• _TEXT SHOWN_
= = =

Later that day, I received a message from someone whose daughter was a manager of a seasonal calendar store, and this man was employed there. Her daughter was enraged because when he asked for time off work to attend the hearing, he said the whole thing was a joke and he had nothing to be sorry for. 

“He just seemed to have no remorse at all for what he did,” she texted. “It’s so horrible.” I agreed, but I wasn’t surprised. I don’t know the thought process behind his actions, or the events that led up to them. He clearly felt his actions were warranted. The impact of those actions didn’t matter. 

I can’t help but wonder if the individual who started the fire was a young Black man, instead of a young white man, would the charges and sentence have been different? This young white man from a good middle-class family was worth a second chance. If he hadn’t been white, would he still have deserved it? 

 

Lesson 6: Tragedies build community. 

In my Facebook swap group, somebody posted shortly after the fire that I was Hunter’s aunt. I started getting messages from strangers in the group offering to help. Some treasured items of Hunter’s were very damaged, and Angie wanted to replace them to have as keepsakes. Swap members jumped at opportunities to look for things while they were out shopping, or even order them from obscure places. The generosity and support our family received from strangers, especially from people who were familiar with loss or tragedy in their own lives, was incredible.

Even months later, I received messages from people who were thinking of our family and wanted to do something to help. People who had suffered losses of their own children, or who had experienced losing a home, or whose own houses were affected by wildfires, all reached out to offer their condolences, donations of clothing or other household items, and solidarity that we were not alone. 

On the day of the sentencing hearing, almost a year and a half after the fire, I received countless messages from friends, acquaintances, and strangers, offering their support for our family. Even though the sentencing was a tiny byline in the news compared to the frenzy right after the fire, people still remembered. They still cared. 

Moving forward after tragedy feels insurmountable. Knowing that others have your back and want to stand with you; that can make all the difference.

= = =

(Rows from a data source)
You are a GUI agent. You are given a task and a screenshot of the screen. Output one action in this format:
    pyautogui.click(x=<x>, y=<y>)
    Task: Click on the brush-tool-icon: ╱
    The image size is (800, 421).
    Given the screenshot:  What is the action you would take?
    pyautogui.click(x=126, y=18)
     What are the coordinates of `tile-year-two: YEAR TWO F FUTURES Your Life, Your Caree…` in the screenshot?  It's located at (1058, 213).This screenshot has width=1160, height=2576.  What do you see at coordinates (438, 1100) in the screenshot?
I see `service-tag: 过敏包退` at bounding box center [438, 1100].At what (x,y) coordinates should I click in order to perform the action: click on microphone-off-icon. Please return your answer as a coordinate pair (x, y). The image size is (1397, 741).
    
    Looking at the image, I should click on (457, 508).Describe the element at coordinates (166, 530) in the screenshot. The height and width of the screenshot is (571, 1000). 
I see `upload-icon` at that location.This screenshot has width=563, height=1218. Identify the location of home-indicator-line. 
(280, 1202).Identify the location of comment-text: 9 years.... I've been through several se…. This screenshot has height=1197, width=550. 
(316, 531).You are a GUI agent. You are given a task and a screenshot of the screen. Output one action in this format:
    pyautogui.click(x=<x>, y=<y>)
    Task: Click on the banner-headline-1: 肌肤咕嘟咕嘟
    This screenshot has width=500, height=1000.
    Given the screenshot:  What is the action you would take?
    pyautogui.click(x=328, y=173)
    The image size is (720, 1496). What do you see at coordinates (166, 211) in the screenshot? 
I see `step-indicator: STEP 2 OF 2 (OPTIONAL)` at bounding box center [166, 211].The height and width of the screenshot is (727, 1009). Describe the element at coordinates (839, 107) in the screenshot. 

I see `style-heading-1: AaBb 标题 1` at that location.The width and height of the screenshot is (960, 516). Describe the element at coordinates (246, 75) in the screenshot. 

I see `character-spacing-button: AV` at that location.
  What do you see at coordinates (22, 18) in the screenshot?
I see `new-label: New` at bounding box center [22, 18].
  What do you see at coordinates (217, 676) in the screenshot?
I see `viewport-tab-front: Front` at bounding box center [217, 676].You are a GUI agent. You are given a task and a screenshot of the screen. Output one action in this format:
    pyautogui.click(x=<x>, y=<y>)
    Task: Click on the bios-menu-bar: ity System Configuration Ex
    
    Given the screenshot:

= = =

• _WORK ORDER 1_
In the text about the fire and the sentencing hearing, how long after the fire did the sentencing hearing take place?
• _WORK ORDER 2_
Extend the text about the fire and the sentencing hearing, picking up after its final sentence.

• _RESPONSE AREA 1_
Almost a year and a half after the fire.

• _RESPONSE AREA 2_
 

Lesson 7: New life comes after a fire. 

Just like a forest begins to recover after a wildfire, so too did our lives after the day the house burned down. Some seeds on the forest floor actually have thick seed coats that prevent them from germinating until they are cracked by the high heat of a fire. My family’s resilience germinated from the intense trauma. I took my daughter to therapy, and she learned strategies to deal with the anxiety she had about death. She used her love of Pokémon to help her understand the heart and soul connection she still felt with her cousin. I went to therapy to deal with the emotional and psychological toll of the aftermath. I wrote a children’s book, and my husband illustrated it to work through our grief and help my daughter deal with hers. Angie became pregnant with twins, and Hunter’s baby brother and sister were born. 

What grows back after a forest fire is different from what grew there before. Second-growth forests can actually become quite unlike the original landscape. The seeds that sprout first will play a crucial role in what develops there. Our own lives emulate the changing regrowth of nature. We consider our lives before the fire, and they seem so simple and normal. After the fire, the remaining destruction is still visible. The burned and charred remains slowly decompose and feed the soil. Seeds sprout and our second-growth forests are comprised of new ways of being we didn’t know before. Our new forests continue to grow taller, stronger, and more resilient than before.